Crude oil prices surged Wednesday following news from OPEC that the group agreed to cut 1.2 MMBOPD of production after two years of producing near capacity in a bid for market share. OPEC agreed to cap production at 32.5 MMBOPD, which, along with agreements form non-OPEC members to reduce production by 600 MBOPD, should reduce global output by 1 percent.

Market watchers were uncertain which way the meeting would go after months of negotiations between OPEC members about how much to cut, and where. Much of the tension surrounded regional rivals Saudi Arabia and Iran – the organization’s first and third largest producers, respectively. Talks to freeze production had been sunk before by disagreements between the two, and many worried that Iran’s insistence to return its production to pre-sanction levels would prevent today’s deal as well.

(Click to enlarge)

Today’s deal signifies a turning point for OPEC, however, with Saudi Arabia agreeing to Iran maintaining its current production while the kingdom and other members of OPEC make production cuts. As part of the deal, Indonesia has suspended its membership in OPEC, allowing Iran to set its production cap at 3.797 MMBOPD almost 3 percent higher than the 3.69 MMBOPD it produced in October.

### Required task
Please write out the entire OPEC production cut text word for word. Rely on the OPEC production cut text alone.

### Material provided
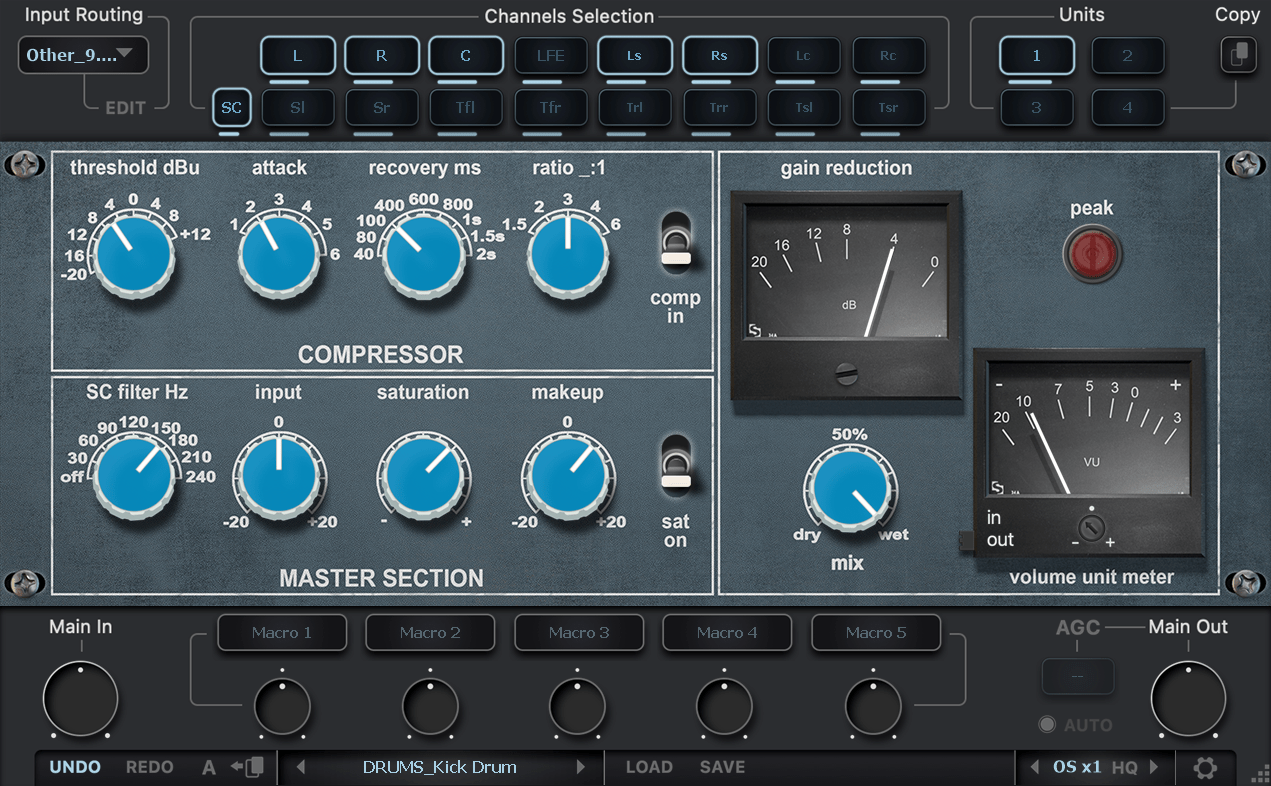Disable the SC sidechain channel
1271x786 pixels.
[x=231, y=108]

### Output
Crude oil prices surged Wednesday following news from OPEC that the group agreed to cut 1.2 MMBOPD of production after two years of producing near capacity in a bid for market share. OPEC agreed to cap production at 32.5 MMBOPD, which, along with agreements form non-OPEC members to reduce production by 600 MBOPD, should reduce global output by 1 percent.

Market watchers were uncertain which way the meeting would go after months of negotiations between OPEC members about how much to cut, and where. Much of the tension surrounded regional rivals Saudi Arabia and Iran – the organization’s first and third largest producers, respectively. Talks to freeze production had been sunk before by disagreements between the two, and many worried that Iran’s insistence to return its production to pre-sanction levels would prevent today’s deal as well.

(Click to enlarge)

Today’s deal signifies a turning point for OPEC, however, with Saudi Arabia agreeing to Iran maintaining its current production while the kingdom and other members of OPEC make production cuts. As part of the deal, Indonesia has suspended its membership in OPEC, allowing Iran to set its production cap at 3.797 MMBOPD almost 3 percent higher than the 3.69 MMBOPD it produced in October.